Data extracted from a collection
□ □ □

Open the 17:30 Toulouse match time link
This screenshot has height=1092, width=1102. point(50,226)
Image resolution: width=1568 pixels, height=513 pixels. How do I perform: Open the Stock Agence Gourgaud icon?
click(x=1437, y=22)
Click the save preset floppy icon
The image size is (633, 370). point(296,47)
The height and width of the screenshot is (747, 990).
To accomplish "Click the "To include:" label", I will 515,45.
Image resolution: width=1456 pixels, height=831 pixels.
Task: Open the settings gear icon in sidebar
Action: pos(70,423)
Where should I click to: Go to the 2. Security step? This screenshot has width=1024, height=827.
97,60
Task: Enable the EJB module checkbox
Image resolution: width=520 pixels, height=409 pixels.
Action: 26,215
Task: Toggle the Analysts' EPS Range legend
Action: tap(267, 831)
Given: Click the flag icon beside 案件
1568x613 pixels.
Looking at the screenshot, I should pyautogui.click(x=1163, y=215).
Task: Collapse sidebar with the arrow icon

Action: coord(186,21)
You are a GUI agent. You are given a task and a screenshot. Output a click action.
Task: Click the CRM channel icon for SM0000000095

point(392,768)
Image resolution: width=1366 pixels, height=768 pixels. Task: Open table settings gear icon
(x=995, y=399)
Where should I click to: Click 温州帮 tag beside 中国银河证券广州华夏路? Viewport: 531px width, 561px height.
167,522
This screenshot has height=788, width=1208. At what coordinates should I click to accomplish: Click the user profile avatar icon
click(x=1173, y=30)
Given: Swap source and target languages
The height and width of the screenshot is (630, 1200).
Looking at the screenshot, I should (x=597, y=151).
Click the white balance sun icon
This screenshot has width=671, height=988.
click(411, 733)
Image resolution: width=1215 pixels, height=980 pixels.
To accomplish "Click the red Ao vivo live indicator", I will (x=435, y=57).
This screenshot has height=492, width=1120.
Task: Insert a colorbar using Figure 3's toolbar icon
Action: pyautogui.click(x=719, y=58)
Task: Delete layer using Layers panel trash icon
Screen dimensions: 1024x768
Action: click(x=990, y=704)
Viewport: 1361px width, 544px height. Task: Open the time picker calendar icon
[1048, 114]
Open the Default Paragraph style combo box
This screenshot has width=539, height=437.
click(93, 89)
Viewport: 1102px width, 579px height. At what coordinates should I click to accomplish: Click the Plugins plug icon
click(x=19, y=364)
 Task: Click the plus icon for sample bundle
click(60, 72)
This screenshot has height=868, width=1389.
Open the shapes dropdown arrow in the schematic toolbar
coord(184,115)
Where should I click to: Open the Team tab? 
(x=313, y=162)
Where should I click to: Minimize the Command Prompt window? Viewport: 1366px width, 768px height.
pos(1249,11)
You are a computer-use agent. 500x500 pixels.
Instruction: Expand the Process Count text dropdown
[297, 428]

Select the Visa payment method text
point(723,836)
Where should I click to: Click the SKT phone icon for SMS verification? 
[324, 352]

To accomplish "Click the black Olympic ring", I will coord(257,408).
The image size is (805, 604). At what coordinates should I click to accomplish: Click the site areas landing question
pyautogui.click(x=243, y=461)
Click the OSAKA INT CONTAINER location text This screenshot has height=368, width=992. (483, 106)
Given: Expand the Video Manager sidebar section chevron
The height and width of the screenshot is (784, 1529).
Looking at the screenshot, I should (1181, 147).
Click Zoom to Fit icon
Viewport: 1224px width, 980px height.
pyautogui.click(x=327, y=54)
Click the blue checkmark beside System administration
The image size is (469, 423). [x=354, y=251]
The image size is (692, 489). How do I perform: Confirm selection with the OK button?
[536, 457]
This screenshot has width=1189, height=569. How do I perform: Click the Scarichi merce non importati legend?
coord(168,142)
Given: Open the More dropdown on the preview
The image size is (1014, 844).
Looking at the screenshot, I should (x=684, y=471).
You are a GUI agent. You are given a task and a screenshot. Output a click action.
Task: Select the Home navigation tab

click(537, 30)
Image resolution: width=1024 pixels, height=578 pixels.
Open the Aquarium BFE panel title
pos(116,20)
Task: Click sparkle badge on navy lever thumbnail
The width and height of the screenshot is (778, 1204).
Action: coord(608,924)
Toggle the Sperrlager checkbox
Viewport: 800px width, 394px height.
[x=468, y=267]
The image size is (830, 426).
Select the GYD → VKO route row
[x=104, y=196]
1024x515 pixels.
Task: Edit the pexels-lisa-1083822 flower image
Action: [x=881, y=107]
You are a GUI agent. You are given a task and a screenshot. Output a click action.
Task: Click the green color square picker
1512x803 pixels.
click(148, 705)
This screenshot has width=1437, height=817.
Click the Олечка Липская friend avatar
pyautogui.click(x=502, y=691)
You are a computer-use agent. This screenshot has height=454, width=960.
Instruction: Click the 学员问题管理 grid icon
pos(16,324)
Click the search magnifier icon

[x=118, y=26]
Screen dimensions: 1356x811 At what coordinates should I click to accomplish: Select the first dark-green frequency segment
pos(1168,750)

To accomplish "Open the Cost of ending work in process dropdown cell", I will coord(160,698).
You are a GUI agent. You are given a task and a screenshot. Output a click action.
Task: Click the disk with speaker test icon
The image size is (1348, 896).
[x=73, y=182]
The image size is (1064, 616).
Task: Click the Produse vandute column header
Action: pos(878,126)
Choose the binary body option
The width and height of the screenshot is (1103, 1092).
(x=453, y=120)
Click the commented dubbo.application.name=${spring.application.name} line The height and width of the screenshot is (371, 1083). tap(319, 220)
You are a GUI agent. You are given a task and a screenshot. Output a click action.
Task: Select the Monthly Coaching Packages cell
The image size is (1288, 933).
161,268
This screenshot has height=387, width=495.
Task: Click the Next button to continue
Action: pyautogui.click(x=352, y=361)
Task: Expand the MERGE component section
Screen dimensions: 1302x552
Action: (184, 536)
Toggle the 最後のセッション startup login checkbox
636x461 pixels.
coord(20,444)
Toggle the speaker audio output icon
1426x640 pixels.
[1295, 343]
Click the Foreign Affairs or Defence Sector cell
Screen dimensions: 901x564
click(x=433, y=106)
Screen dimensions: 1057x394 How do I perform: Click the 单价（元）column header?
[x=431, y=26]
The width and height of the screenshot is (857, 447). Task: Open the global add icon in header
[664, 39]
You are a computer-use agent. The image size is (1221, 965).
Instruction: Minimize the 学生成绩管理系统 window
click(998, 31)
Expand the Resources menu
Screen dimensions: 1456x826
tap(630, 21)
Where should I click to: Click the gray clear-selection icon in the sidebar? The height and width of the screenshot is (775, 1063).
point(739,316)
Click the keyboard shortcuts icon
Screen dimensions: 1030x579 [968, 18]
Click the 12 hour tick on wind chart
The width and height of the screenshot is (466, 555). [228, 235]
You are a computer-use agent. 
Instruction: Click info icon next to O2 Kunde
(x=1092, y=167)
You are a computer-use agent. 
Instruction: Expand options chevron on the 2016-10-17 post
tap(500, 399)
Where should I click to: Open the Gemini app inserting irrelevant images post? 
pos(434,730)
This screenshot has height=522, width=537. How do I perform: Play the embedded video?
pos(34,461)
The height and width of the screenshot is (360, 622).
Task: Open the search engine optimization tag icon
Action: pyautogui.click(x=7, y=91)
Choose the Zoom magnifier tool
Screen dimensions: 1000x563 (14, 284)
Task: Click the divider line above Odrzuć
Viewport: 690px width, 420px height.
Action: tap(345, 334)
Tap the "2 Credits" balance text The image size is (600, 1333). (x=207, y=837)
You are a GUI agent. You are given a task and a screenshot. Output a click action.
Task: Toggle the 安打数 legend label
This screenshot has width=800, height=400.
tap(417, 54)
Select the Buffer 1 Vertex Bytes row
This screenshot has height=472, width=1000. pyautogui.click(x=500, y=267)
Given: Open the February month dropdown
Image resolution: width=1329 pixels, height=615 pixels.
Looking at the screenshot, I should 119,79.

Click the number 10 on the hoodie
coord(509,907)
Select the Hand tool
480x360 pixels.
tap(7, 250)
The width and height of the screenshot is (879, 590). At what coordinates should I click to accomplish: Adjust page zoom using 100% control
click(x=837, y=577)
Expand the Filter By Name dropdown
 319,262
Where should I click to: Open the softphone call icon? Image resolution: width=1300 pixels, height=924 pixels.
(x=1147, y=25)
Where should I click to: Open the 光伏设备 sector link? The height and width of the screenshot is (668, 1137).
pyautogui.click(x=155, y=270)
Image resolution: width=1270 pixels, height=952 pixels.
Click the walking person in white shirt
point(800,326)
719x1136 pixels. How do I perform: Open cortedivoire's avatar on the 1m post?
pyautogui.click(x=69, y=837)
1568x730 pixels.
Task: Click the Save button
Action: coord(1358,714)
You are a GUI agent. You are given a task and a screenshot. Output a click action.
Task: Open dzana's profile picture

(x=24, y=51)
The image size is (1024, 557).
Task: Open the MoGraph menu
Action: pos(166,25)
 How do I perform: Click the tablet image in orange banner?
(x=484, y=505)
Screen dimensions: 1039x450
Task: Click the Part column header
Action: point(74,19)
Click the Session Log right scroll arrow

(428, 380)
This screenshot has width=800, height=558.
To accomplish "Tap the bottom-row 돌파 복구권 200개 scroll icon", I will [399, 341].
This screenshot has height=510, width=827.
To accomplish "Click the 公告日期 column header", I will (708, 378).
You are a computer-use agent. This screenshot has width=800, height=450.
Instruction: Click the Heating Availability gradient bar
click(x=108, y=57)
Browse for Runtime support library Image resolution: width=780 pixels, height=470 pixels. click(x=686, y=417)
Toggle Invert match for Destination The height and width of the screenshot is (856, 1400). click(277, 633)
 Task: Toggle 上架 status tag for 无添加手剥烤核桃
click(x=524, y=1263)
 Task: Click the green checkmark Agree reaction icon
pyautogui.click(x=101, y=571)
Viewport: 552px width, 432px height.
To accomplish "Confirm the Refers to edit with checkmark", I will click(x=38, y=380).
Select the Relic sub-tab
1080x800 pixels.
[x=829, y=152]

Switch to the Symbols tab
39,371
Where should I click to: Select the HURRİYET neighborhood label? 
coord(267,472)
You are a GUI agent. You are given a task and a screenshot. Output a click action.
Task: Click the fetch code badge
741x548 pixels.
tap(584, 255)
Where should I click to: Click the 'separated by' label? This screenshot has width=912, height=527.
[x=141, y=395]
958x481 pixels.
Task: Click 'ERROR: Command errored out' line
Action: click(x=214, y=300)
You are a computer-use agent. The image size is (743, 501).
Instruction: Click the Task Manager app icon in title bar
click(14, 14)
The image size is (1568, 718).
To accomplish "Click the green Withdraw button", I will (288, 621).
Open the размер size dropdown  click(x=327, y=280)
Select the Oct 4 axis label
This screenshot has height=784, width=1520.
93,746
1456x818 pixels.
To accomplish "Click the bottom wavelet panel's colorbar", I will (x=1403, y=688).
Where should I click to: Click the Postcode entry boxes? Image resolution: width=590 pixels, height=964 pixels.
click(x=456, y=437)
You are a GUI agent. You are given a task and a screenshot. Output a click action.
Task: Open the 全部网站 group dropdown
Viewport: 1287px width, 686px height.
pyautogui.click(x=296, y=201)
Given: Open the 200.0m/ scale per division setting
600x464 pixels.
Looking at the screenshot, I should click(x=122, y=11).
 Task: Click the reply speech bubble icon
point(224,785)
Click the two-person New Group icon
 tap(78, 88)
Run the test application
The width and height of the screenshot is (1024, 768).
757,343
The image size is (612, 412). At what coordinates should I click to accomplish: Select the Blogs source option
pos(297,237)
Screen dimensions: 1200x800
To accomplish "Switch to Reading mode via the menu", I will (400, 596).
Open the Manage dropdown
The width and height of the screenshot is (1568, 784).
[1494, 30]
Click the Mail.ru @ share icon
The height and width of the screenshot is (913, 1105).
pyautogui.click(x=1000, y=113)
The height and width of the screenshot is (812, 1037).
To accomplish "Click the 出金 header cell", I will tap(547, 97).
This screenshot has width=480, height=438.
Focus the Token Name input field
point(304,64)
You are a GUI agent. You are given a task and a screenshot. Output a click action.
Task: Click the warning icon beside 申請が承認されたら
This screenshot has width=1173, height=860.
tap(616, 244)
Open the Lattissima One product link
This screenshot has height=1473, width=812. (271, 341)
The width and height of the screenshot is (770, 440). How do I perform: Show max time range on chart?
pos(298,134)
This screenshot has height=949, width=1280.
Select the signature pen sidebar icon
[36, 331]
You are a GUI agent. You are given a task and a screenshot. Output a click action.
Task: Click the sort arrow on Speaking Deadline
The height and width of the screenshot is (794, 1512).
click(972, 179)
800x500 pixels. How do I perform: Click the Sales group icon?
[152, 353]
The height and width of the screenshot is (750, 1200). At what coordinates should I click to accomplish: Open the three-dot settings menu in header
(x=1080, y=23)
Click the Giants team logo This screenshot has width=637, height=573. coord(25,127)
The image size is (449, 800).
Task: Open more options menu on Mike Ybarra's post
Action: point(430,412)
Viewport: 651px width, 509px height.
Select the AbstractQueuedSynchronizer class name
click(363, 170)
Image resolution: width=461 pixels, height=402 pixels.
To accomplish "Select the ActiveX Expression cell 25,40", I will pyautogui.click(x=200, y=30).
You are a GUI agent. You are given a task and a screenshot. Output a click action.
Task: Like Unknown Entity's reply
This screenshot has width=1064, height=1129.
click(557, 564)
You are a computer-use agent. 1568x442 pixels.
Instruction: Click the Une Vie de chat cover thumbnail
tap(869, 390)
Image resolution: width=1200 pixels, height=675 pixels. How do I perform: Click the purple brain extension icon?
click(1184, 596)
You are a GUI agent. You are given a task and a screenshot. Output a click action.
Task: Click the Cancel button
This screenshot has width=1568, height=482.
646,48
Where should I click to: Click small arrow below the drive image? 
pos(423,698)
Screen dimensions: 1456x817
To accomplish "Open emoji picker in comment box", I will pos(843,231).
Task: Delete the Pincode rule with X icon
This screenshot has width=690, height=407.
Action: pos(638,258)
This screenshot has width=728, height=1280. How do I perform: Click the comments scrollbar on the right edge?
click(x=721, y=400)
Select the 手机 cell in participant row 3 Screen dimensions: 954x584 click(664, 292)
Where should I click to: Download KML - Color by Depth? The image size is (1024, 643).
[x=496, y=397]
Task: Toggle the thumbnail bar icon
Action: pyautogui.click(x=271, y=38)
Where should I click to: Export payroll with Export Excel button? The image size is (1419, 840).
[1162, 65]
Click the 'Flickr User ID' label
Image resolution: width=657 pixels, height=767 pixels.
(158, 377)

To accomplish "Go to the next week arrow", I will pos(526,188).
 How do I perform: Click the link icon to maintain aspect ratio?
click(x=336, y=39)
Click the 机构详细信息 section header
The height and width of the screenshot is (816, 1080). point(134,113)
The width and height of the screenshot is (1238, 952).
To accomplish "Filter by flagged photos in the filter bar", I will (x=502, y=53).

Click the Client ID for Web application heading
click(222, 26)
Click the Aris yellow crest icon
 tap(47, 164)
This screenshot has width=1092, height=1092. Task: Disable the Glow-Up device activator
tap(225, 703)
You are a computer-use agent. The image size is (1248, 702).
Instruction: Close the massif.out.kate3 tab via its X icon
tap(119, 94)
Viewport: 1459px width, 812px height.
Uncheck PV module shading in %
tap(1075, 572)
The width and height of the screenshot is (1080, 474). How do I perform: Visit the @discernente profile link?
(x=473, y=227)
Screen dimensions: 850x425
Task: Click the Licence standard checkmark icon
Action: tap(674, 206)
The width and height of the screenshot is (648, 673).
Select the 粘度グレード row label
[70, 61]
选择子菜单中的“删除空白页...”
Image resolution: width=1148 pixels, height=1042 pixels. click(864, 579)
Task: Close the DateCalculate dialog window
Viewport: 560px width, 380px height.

□ □ □

- WHAT YOU NEED TO DO: Find the string "speaker" in the entries above and return each line that holds it.

- ANSWER FOR THIS EXERCISE:
Task: Click the disk with speaker test icon
Toggle the speaker audio output icon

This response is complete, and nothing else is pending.